■『レギュラーで戦っている俺と、海外メジャーに出ている俺はどっちが価値がある?』という逆質問もされました。
「悩ましいですよね。要するにプロの価値はどっちが上なのか? 藤田寛之は“王道”を行く人間だから、階段を上るのに大義名分が必要なわけです。はじめはレギュラーの階段を上っていった。『レギュラーの賞金シード』という今までと同じ大義名分でいいわけです。だけど、シニアに優勝したことでもうひとつの階段ができた。その階段の上には『シニアメジャー』という大義名分があるから、そっちの階段を上ろうかって。初めてシーズン中に目標が変わりました。あの優勝がすべてを変えましたね」
■それで夏以降はレギュラーではなく、シニア出場を優先していったわけですね?
「シニアの賞金が高い試合が続くところとレギュラーが重なっていた。
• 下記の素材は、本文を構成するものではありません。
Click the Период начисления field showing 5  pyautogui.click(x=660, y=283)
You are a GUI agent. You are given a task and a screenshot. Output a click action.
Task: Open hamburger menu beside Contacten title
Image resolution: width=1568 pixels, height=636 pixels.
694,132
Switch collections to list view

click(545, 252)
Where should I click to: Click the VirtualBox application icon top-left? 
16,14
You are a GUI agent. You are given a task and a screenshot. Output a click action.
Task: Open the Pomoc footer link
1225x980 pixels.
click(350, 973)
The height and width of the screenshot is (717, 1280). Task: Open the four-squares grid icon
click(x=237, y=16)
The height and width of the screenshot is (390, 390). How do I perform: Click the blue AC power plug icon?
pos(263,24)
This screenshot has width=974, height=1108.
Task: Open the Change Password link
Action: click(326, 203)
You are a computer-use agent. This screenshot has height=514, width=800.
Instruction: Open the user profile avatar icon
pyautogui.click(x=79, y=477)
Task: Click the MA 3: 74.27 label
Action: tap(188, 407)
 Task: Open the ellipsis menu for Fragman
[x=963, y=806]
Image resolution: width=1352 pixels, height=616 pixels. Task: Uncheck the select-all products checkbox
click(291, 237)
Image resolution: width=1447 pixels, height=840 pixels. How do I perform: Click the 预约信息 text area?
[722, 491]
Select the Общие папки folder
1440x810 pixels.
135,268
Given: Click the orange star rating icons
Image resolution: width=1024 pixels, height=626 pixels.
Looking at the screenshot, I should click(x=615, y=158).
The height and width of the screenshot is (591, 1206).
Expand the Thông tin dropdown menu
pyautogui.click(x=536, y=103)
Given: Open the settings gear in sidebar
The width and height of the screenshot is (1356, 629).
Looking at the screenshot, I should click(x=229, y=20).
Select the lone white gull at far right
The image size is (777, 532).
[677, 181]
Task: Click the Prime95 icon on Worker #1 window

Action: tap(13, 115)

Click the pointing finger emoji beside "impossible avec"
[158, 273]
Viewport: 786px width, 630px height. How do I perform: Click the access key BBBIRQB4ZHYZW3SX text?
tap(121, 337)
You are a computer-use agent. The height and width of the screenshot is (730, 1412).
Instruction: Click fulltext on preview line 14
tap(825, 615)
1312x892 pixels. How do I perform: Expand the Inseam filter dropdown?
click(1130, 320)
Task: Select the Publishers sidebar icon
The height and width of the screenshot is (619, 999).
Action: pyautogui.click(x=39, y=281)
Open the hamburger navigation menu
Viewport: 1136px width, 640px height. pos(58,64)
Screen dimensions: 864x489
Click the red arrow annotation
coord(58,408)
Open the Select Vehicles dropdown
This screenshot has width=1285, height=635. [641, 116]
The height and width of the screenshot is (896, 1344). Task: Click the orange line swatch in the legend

そのときにどちらを選択するか迷ったわけです。レギュラーに出られるのに何でシニアに行くの? という人もいるかもしれない。自分のなかではすごく難しかったけど、海外メジャーというのを大義名分にして、シニアツアーを選びました。スターツに勝っていなかったら、おそらくずっとレギュラーに出続けていたと思います」
■結果的にシニアメジャーの資格をつかむわけですが、レギュラーもシニアもどちらもうまくいかない可能性もありましたよね?